How, you might say, could a Republican come to such a position? The simple answer is I really think it is quite Republican. Oh, I know there will be many raised eyebrows and many critics. I accept that. I understand the fact that no single payer system is perfect, that it is “socialist,” that it is “un-American.”
I would submit to you, however, that it is un-American to allow many of our citizens to be uninsured, that it is un-American to shunt money away from a strong military in order to support a bloated, inefficient and fraud-laden health care system, that it is un-American not to be open and above board with the cost of what we do, the expense of that service and the profit that we make. Mostly, it is un-American to let this outrageous health care injustice continue.
– http://blog.cardiosource.org/post/i-am-a-republican-can-we-talk-about-a-single-payer-system-2/
President Richard Nixon, (Republican)
Feb 6, 1974
One of the most cherished goals of our democracy is to assure every American an equal opportunity to lead a full and productive life.
In the last quarter century, we have made remarkable progress toward that goal, opening the doors to millions of our fellow countrymen who were seeking equal opportunities in education, jobs and voting.
Now it is time that we move forward again in still another critical area: health care.

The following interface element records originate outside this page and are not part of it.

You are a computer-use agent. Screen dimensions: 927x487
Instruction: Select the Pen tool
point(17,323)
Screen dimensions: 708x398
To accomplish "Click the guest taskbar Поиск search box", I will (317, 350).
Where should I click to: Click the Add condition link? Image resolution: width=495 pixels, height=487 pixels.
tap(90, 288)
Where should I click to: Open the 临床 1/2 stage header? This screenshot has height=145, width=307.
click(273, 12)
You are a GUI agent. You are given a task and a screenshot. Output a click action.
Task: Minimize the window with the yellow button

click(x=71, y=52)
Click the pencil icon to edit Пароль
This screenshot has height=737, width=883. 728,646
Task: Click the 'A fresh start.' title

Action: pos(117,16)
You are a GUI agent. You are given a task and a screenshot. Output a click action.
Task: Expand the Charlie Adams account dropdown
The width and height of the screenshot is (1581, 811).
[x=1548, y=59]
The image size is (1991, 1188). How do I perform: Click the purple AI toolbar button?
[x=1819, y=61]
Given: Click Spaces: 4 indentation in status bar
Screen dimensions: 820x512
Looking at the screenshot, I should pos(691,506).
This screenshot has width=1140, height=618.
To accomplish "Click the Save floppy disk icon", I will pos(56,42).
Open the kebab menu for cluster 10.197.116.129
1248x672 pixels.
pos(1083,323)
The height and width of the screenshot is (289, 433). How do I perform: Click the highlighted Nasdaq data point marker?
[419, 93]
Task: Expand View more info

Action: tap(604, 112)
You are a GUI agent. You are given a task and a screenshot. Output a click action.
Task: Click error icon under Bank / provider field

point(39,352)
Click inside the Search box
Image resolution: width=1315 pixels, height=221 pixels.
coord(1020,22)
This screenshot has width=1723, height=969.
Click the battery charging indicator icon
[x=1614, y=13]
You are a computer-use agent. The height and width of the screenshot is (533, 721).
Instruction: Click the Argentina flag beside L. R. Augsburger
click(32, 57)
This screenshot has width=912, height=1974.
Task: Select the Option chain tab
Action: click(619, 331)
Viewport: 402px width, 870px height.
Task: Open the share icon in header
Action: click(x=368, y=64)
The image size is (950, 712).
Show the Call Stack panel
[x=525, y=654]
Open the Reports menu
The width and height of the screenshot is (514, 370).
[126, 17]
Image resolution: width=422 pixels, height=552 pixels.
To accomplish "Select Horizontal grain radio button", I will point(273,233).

Without adequate health care, no one can make full use of his or her talents and opportunities. It is thus just as important that economic, racial and social barriers not stand in the way of good health care as it is to eliminate those barriers to a good education and a good job.
…These gaps in health protection can have tragic consequences. They can cause people to delay seeking medical attention until it is too late. Then a medical crisis ensues, followed by huge medical bills–or worse. Delays in treatment can end in death or lifelong disability…
Early last year, I directed the Secretary of Health, Education, and Welfare to prepare a new and improved plan for comprehensive health insurance. That plan, as I indicated in my State of the Union message, has been developed and I am presenting it to the Congress today. I urge its enactment as soon as possible.
The plan is organized around seven principles:
First, it offers every American an opportunity to obtain a balanced, comprehensive range of health insurance benefits;
Second, it will cost no American more than he can afford to pay;
…Under the Comprehensive Health Insurance Plan, a doctor’s decisions could be based on the health care needs of his patients, not on health insurance coverage. This difference is essential for quality care.
Every American participating in the program would be insured for catastrophic illnesses that can eat away savings and plunge individuals and families into hopeless debt for years. No family would ever have annual out-of-pocket expenses for covered health services in excess of $1,500, and low-income families would face substantially smaller expenses.
…Comprehensive health insurance is an idea whose time has come in America.
There has long been a need to assure every American financial access to high quality health care. As medical costs go up, that need grows more pressing.
– http://www.kaiserhealthnews.org/stories/2009/september/03/nixon-proposal.aspx
Conclusion
We already pay enough in taxes to fund a national single payer healthcare system– but we don’t get it.
We need to start having genuine dialogues about healthcare and I believe that can start at the local level. How is the current healthcare system effecting you and your neighbor? How many people in our community are suffering without financial access to healthcare? What can we do at the local level to alleviate this problem? I believe if local communities, hospital districts, cities, and counties begin actively and aggressively grappling with this challenge – we can develop innovative solutions and a lot of suffering might be eliminated. Moreover, this work will help clarify the benefits and need for a State or National single payer healthcare system.